O Poetinha falava do que vivia e falar do que vivemos nem sempre é fácil. Aliás, é sempre bem difícil. Digo isso porque fui instada a escrever muito cedo na vida. Não tive escolha nem acalanto. Bênção acompanhada de maldição, segundo Truman Capote.

A bênção da arte do encontro comigo mesma e com o outro, se e quando me faço entender (e o abstrato sentimento se concretiza na folha branca do papel ou na tela branca do computador) eis, então, o meu convite para um Encontro e uma Viagem.

Cada vez que um amigo ou um anônimo, encontra-se naquelas palavras arrumadas e organizadas pelo meu senso estético próprio, ali brindaremos, silentes mas felizes, à Arte do Encontro da qual falava o Poetinha. O contrário, é maldição de arte não atingida. Frustração, angústia e auto-flagelação. Assim diz o Capote.

Sob o pavor de deparar-me com a maldição do não-encontro, é que tenho procurado fazer dos meus escritos uma forma de achegar-me ao outro, diminuir as distâncias impostas pelo convívio social, resgatar-lhe a confiança no olhar sincero sobre a nossa frágil humanidade e dizer-lhe que somos semelhantes: não há que se ter pânico dessa intimidade nem pavor dessa contemplação recíproca.

Acredito na Vida. Sou, por essência, uma believer. Nefelibata. Acreditante nas possibilidades de redenção da raça humana via intersecção saudável e conjugação de idéias e ideais.

A Vida nos espreita e convida a essa viagem pelo mundo que pode ser o meu, o seu ou o nosso. Dependerá de cada um. A escolha entre o ceticismo e a crença determinará se faremos a viagem confortavel ou miseravelmente. Não nessa ordem. Há os céticos felizes e os crentes miseráveis. A única verdade está dentro de cada um e essa sim, é a grande viagem.

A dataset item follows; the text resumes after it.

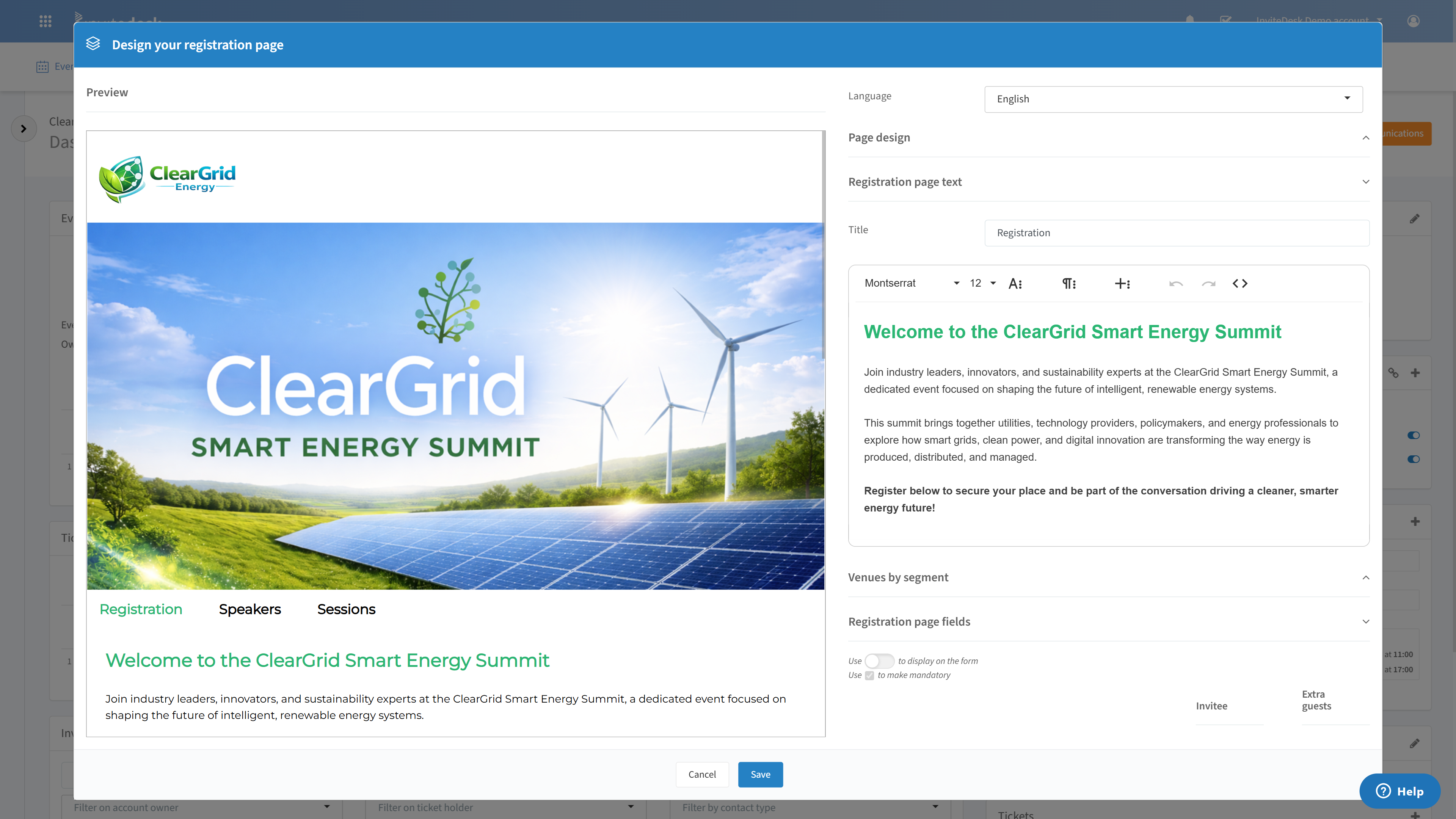The width and height of the screenshot is (1456, 819).
Task: Click the user profile avatar icon
Action: click(1413, 21)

Conhecer-nos para que saibamos que tipo de viajores somos e que tipo de viagem nos será mais aprazível.

Pessoalmente, prefiro viajar em grupos. Gosto de gente e gosto do que o contato humano proporciona, com toda as nocividades que daí possam ser geradas. Prefiro aprender com o contato do que ignorar as grandezas e vicissitudes da alma humana. O ser humano me atrai. Profunda e desesperadamente. Ainda não conseguiram me dissuadir da idéia de redenção atrelada à melhoria do fator humano: o que seria flagelo, torna-se ponte; o que seria só angústia, torna-se certeza e alegria! O que mais se pode querer? A verdade. Ahh, essa é a grande viagem.

Descoberto isso, "tenho apenas duas mãos e o sentimento do mundo" o que me faz ter coragem de ser e não me deixar enganar por outros caminhos aparentemente mais fáceis e aprazíveis: minhas verdades fizeram a minha trajetória, eis que a vida é a arte da escolha.

Acredito no Encontro, na intersecção, na redenção da raça humana através do ser humano melhorado. Esse foi o meu percurso até aqui. Entre cem caminhos, escolhi esse e convivo com "a nostalgia dos outros noventa e nove". A escolha em si não é o caminho. É um meio de trasporte. A viagem mesmo é escolher o seu caminho e ter a ousadia de conviver com os outros noventa e nove.

Sábias palavras do meu querido Fernando Sabino.